Ovviamente il ragionamento non fa una piega e la Germania ha ogni interesse che il gruppo che ha appena consegnato un sommergibile militare all’Egitto passi questa crisi possibilmente rafforzato. Stiamo parlando dello stesso Stato che offre grandi opportunità strategiche all’Italia; peccato che tutte le volte che i nodi si stringano con un partner commerciale e strategico di sicuro interesse qualcosa vada storto, ma questo è un altro discorso.

Quello che importa nell’Italia e nell’Unione europea del 2020 lacerata da una crisi che ha lasciato cicatrici evidenti è se si debba cambiare prospettiva e se sì quanto e su quali cose. L’Austria che chiude il Brennero ai camion italiani mettendo in ginocchio imprese italiane non si comporta da partner, ma forse da concorrente per conto terzi; esattamente come accaduto per i blocchi alle esportazioni di materiale sanitario o per gli acquisti italiani improvvisamente bloccati nei magazzini di qualche Paese europeo; per non parlare di coronabond, Mes o spread. Insomma, sull’Europa bisognerebbe avere davvero uno sguardo disincantato.
Pubblicità

Non si tratta di sovranismo o di improvvide uscite dall’euro o di fiumi di debito che prima o poi presentano il conto, si tratta di maturare finalmente uno sguardo adulto, o non venduto, nei confronti dell’Europa. L’Europa non è il magico mondo che ci hanno venduto per anni convincendoci che ci fosse un afflato europeo nei nostri partner che giustamente hanno sempre e solo usato le istituzioni europee per i propri fini. L’Italia è un caso a parte per un’ideologia europea che non ha paragoni in Europa e per un diluvio di legion d’onore francesi che ha ancora meno corrispondenze.

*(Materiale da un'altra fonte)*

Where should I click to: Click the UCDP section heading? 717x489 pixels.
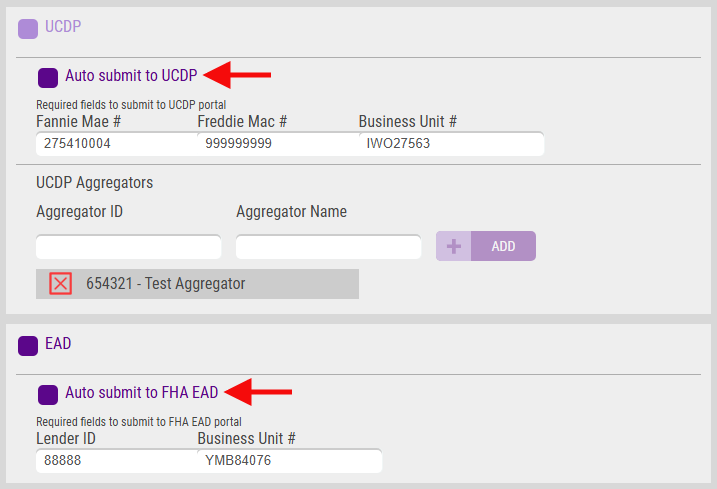click(63, 27)
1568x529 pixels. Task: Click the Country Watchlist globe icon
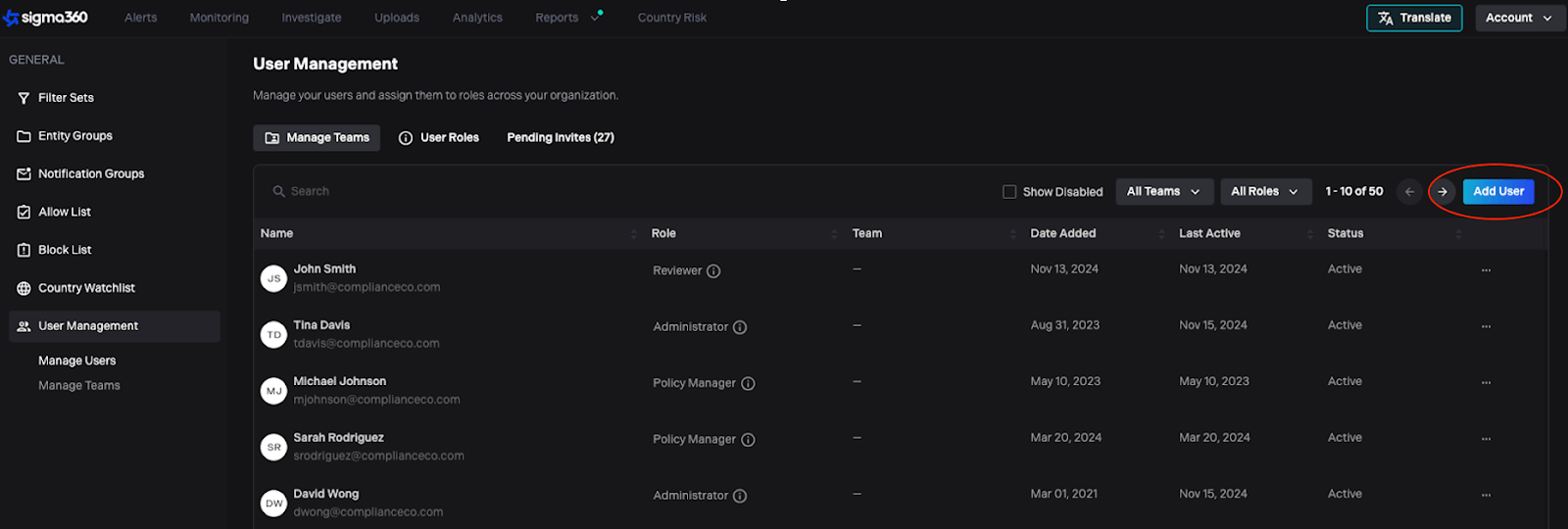click(24, 288)
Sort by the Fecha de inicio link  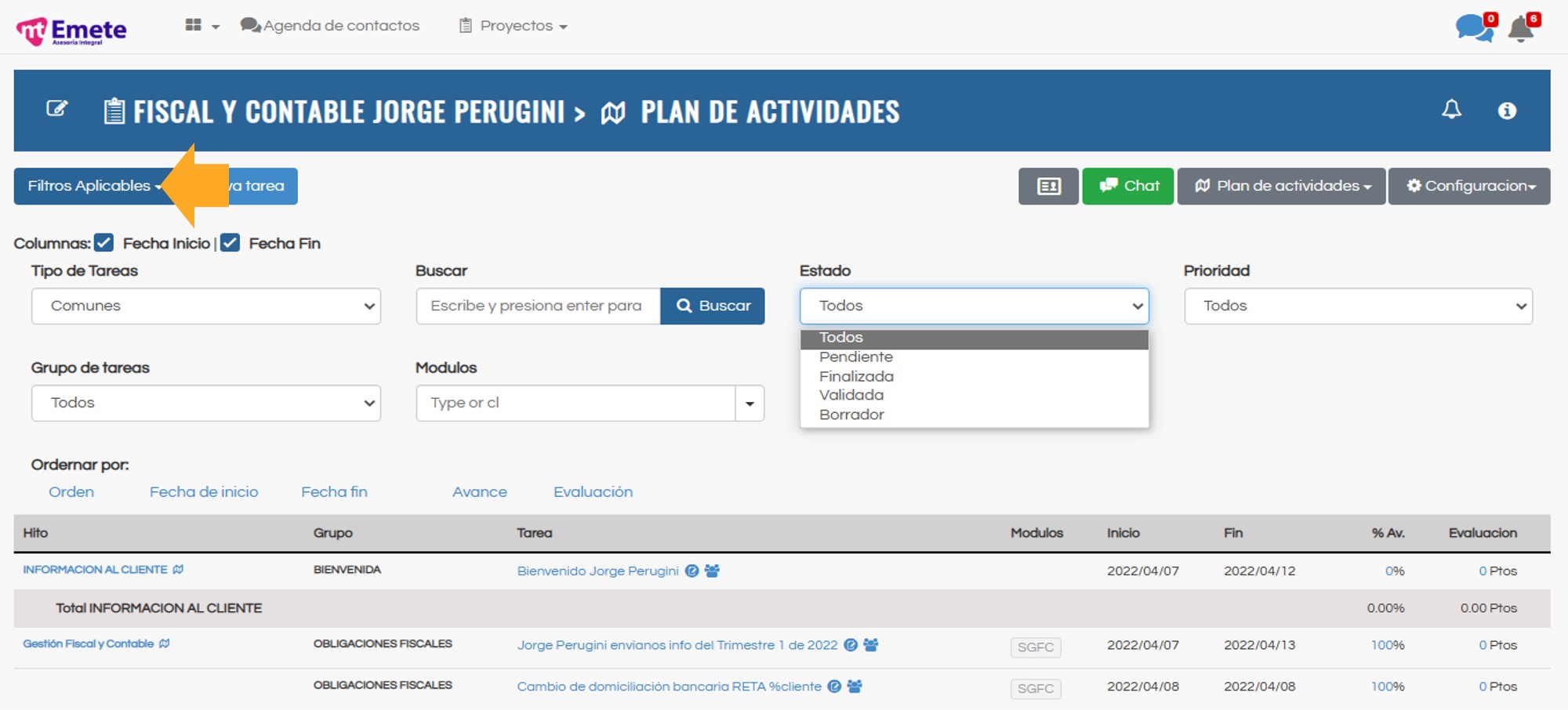204,492
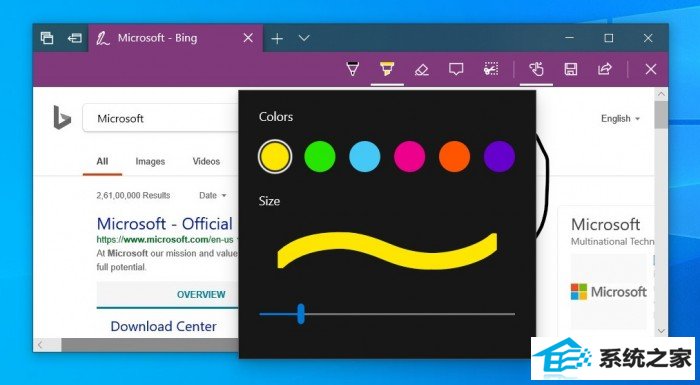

Quello che intendiamo è che la logica del “campione nazionale europeo”, che già si capiva avere un po’ il fiato corto, oggi sembra decisamente sorpassata da eventi che hanno mostrato tutte le contraddizioni del progetto europeo. Nessuno sa come andrà a finire tra Corti costituzionali tedesche, interessi geopolitici confliggenti tra Cina e Stati Uniti e divaricazioni dei debiti pubblici e dei cali del Pil clamorose. Proprio per questo legare settori strategici a partner europei dovrebbe diventare una cosa su cui pensare 10, 100 e 1000 volte e forse persino da escludere in toto in certi campi.
Pubblicità

La sovranità italiana è evaporata, si è sublimata in istituzioni europee che non rispondono né al parlamento, né ai cittadini europei; la sovranità francese o tedesca, e perfino spagnola, è rimasta saldamente a casa. Come sempre la prima ripartenza è difendere quello che c’è; evitiamo per cortesia di scavarci una fossa ancora più profonda di quella in cui ci siamo cacciati. Parliamo ovviamente di Leonardo/Finmeccanica e di tutto il resto.